Johann David Linse wurde 1751 in Großbottwar geboren. Sein Vater, der Metzger Häusser stammte aus Stuttgart, seine Mutter Klara war eine geborene Wildermuth aus Rielingshausen. Die beiden führten das „Weiße Rössle“,eine vor den Stadtmauern gelegene Schildwirtschaft (heute Gasthaus Rose). Der Vater verstarb sehr früh und hinterließ neben Johann noch die Mädchen Agnes und Regine. Die Mutter heiratete nun den Stuttgarter Metzger Andreas Linse und führte mit ihm das „Weiße Rößle“ weiter. In der angesehenen Gaststätte hielten auch die Zünfte ihre Versammlungen ab und bewahrten ihre Zunftladen auf. Der Rösslewirt hatte eine wichtige Stelle am Ort und bekleidete öffentliche Ämter wie das eines Gerichtsverwandten.

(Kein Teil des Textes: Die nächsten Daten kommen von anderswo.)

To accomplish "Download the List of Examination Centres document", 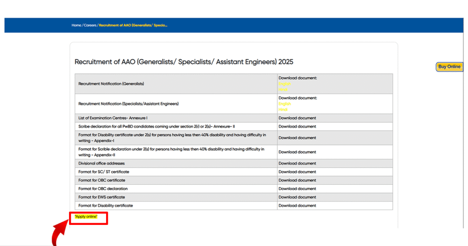I will pyautogui.click(x=297, y=118).
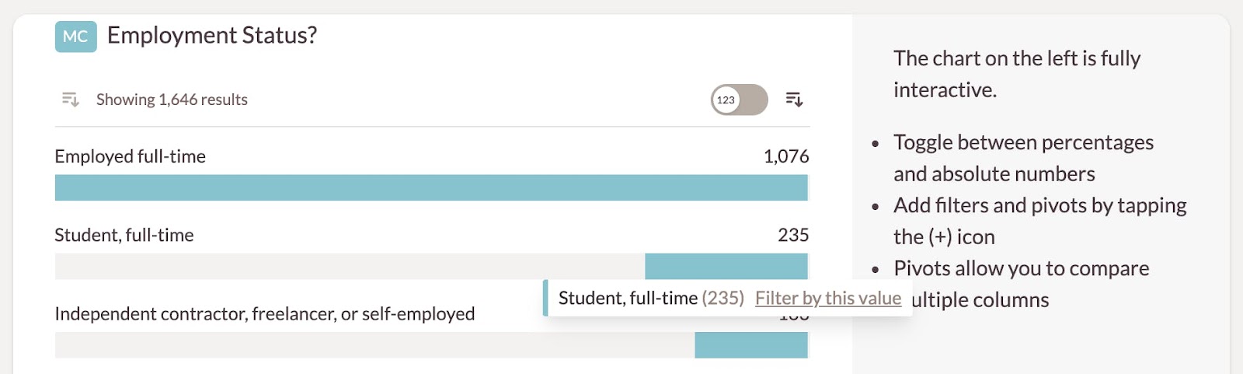The width and height of the screenshot is (1243, 374).
Task: Click the MC question type badge
Action: [75, 37]
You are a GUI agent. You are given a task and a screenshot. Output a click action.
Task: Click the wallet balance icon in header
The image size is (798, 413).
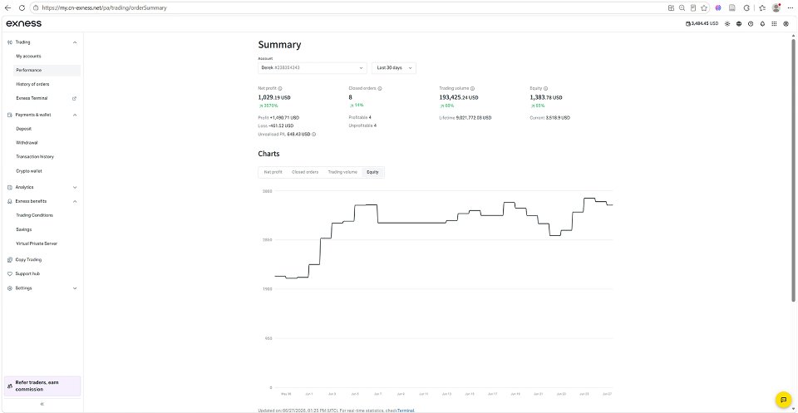pyautogui.click(x=687, y=23)
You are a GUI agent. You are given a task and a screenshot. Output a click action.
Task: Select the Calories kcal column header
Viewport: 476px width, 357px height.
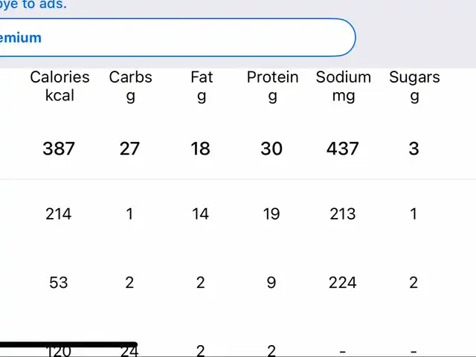60,86
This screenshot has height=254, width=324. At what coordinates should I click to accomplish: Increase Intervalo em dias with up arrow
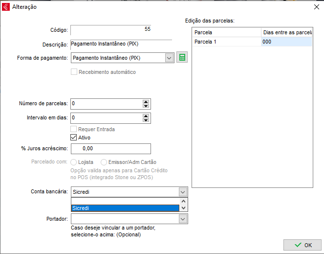tap(146, 115)
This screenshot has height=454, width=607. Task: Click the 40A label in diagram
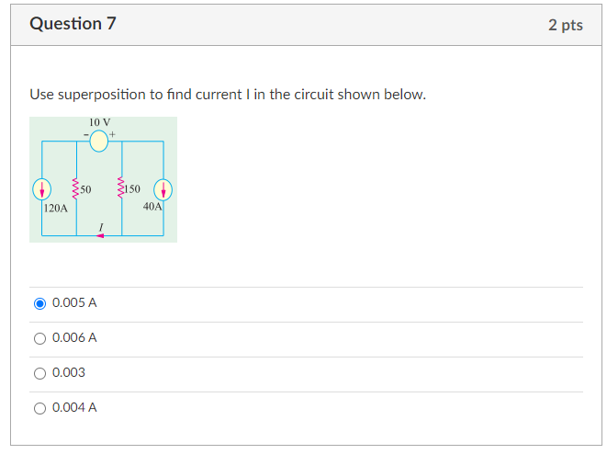pyautogui.click(x=152, y=207)
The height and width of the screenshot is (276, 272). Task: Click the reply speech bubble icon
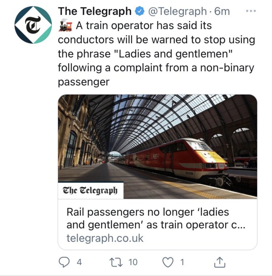[64, 262]
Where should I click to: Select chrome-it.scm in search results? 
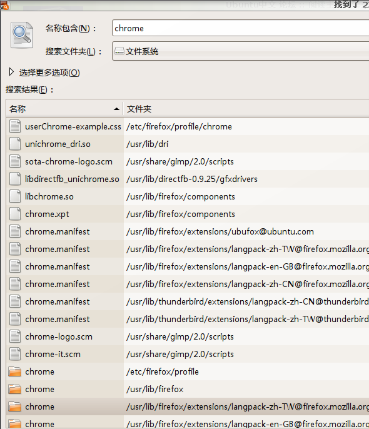point(188,354)
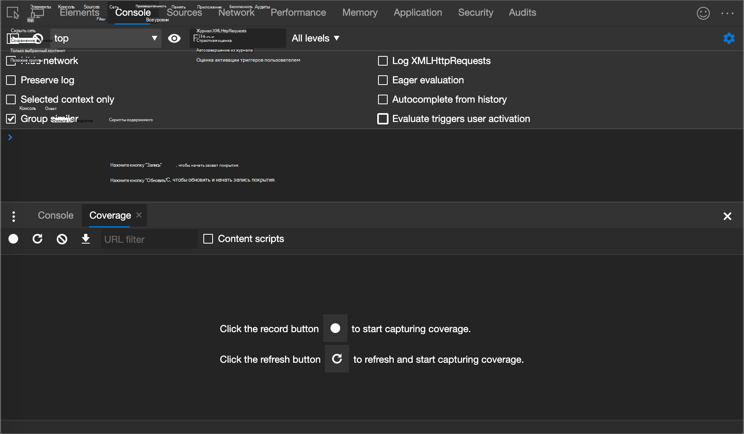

Als auch der Stiefvater starb (1777) kehrte Johann Linse, der in Heidelberg im Goldenen Ochsen als Keller, eine Mischung aus Kellermeister und Kellner, gearbeitet hatte, nach Groß-bottwar zurück. Kaum wieder in der Heimat löste er einen Skandal aus, weil Johanna Elisabeth Faber, die Tochter des Pleidelsheimer Pfarrers ein Kind von ihm erwartete. Gegen den Willen des Brautvaters heirateten die beiden im Frühjahr 1780. Noch im gleichen Jahr kauften sie Johanns Mutter und seinen Schwestern das Weiße Rößle ab. Mit dem Kaufpreis von 1650 Gulden hatten sie sich jedoch hoffnungslos übernommen und damit eine unaufhaltsame Abwärtsspirale in Gang gesetzt.

Nach einem festen Muster verübte er zunächst diverse Einbrüche in Großbottwar und Winzerhausen, später in Heilbronn. Meist arbeitete er nachts, alleine oder mit nur einem Komplizen. Nach dem Diebstahl eines Hammels, bei dem er beobachtet wurde, nahm man Linse in Arrest. Offensichtlich hatte seine Stuttgarter Familie jedoch so viel Einfluss auf die Obrigkeit, dass man ihn wieder laufen ließ.

Schließlich konzentrierte er sich mit seinen Einbrüchen auf Ludwigsburg und Stuttgart. Während Linse in Ludwigsburg Privathäuser oder Handwerksbetriebe ins Visier nahm, begann er die Serie seiner Einbrüche in Stuttgart mit einem Coup: dem Einbruch in die Landschaft, einem Gebäude, das ab 1819 als Landtag bezeichnet wurde. Da der Raum, in dem die öffentlichen Einnahmen in mehreren Geldkästen gelagert wurden, stark gesichert war, brach Linse, in Begleitung des Steinhheimer Müllers Schreiber, in der Nacht zum12. März 1782 ein Loch in die Außenwand des Gebäudes. Die beiden brachen einen Geldkasten auf und erbeuteten 6.301 Gulden. Die anderen Kästen ließen sie unangetastet. Mit seinem Anteil, 1.200 Gulden, bezahlte Linse seine Schulden und baute ein Haus.

Aber Linse ließ es nicht dabei bewenden. Er verübte noch weitere Diebstähle in Stuttgart, wobei er es besonders auf Silberwaren abgesehen hatte. Am 19. April 1789 wurde er, gemeinsam mit seinem Komplizen Gottfried Gruber aus Gronau, in Kornwestheim geschnappt. Bei der folgenden Hausdurchsuchung in Großbottwar wurden Berge von Diebesgut gefunden. Ebenso in einer eigens dafür ausgehobenen tiefen Grube, die an der Stadtdole als Versteck gedient hatte.

Linse kam in Untersuchungshaft in das Zucht- und Arbeitshaus in Ludwigsburg. Die schriftliche Verhandlung vor dem Stadtgericht Ludwigsburg führte der Ludwigsburger Oberamtmann Christoph Ludwig Kerner, der Vater Justinus Kerners. Während der Komplize Gruber eine zweijährige Zuchthaus-strafe absitzen musste, wurde Linse nach einem Rechtsgutachten der juristischen Fakultät der Universität Tübingen zum Tode verurteilt. Ausschlaggebend für das harte Urteil war vermutlich der als besonders schwere Straftat gewertete Einbruch in die Landschaftskasse. Das Urteil wurde am 21. November 1789 öffentlich am Ludwigsburger Galgen vollstreckt.